**Stored items from a collection**

_ _ _

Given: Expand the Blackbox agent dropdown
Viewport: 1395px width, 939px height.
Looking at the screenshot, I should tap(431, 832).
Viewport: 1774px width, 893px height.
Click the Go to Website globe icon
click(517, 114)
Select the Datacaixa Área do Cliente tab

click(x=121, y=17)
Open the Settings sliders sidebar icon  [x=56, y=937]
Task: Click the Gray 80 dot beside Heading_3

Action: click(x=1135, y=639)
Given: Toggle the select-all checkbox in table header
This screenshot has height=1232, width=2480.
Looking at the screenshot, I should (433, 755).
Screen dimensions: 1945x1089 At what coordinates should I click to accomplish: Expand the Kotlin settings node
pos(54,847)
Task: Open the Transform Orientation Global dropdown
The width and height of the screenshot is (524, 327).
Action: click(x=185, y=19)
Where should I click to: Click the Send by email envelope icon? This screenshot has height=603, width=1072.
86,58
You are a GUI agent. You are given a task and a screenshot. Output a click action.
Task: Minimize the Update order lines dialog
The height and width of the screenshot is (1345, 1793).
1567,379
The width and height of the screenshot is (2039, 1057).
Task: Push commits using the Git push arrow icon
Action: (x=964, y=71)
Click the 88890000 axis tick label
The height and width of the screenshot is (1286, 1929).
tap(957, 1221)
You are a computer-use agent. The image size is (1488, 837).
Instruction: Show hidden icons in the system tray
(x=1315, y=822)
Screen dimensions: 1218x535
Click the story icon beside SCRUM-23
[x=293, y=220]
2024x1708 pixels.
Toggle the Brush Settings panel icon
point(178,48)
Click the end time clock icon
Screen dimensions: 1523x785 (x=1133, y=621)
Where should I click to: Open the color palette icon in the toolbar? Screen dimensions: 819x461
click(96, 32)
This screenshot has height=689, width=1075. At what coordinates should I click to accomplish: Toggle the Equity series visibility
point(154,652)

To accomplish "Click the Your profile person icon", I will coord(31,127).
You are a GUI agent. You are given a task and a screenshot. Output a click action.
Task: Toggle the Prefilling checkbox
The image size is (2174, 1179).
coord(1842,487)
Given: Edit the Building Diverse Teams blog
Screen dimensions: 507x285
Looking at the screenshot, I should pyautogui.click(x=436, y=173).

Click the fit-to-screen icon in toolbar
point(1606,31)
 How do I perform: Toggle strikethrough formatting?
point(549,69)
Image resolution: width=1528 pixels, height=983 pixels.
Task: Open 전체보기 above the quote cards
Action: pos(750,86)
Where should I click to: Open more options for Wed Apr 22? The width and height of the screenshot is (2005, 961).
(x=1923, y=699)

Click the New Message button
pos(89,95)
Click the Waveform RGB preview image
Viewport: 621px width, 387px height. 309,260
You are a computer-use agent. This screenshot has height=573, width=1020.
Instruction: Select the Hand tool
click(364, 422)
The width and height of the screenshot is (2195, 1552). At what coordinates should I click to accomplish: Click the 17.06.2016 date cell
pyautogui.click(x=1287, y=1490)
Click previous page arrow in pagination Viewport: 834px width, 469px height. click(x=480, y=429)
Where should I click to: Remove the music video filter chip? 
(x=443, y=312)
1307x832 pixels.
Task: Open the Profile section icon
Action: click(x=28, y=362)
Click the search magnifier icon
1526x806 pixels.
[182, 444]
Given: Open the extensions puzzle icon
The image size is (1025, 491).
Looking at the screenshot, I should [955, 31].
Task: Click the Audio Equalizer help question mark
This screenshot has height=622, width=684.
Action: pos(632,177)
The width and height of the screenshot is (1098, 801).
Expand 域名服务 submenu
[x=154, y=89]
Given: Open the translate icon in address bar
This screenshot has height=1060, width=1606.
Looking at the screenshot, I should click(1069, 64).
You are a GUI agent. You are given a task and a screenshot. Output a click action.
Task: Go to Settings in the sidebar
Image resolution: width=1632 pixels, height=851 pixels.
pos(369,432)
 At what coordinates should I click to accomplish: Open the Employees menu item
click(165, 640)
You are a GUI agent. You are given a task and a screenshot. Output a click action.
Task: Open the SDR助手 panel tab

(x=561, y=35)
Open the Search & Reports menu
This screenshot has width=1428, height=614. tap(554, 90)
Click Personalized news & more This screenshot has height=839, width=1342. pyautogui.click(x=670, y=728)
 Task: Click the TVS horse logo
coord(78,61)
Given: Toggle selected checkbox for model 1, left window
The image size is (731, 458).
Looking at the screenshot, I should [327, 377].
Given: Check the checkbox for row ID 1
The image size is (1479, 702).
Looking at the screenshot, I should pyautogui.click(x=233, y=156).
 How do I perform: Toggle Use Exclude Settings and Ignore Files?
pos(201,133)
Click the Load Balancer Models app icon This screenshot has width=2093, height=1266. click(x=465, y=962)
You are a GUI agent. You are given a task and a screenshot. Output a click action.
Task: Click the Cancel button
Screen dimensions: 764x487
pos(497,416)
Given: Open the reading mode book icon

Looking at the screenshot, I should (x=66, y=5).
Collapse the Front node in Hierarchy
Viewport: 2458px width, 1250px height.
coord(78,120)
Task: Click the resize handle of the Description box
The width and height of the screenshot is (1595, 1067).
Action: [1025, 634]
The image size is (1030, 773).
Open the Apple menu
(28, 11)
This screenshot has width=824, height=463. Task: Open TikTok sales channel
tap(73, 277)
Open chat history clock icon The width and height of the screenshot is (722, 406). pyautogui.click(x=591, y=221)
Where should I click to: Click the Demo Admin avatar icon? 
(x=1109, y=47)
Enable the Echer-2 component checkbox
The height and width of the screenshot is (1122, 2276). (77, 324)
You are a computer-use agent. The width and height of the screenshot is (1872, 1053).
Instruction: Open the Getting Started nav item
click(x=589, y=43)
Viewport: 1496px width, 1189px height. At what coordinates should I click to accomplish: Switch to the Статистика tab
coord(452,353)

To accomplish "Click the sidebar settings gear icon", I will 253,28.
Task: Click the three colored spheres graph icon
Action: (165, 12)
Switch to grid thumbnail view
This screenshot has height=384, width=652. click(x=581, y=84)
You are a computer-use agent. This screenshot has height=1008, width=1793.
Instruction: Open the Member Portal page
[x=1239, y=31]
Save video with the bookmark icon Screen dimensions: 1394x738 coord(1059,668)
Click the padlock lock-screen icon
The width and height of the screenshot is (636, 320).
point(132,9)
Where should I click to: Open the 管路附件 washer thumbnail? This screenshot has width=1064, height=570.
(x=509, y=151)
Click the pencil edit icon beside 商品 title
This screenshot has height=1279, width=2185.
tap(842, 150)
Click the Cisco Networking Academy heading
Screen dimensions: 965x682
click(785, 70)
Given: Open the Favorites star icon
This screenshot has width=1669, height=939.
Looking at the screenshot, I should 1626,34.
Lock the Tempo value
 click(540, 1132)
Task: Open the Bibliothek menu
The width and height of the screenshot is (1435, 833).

_ _ _

**ACTIVITY**
Among the entries, how many lines contain the string "computer"? Give the number without anything else.

**EXPECTED ANSWER**
4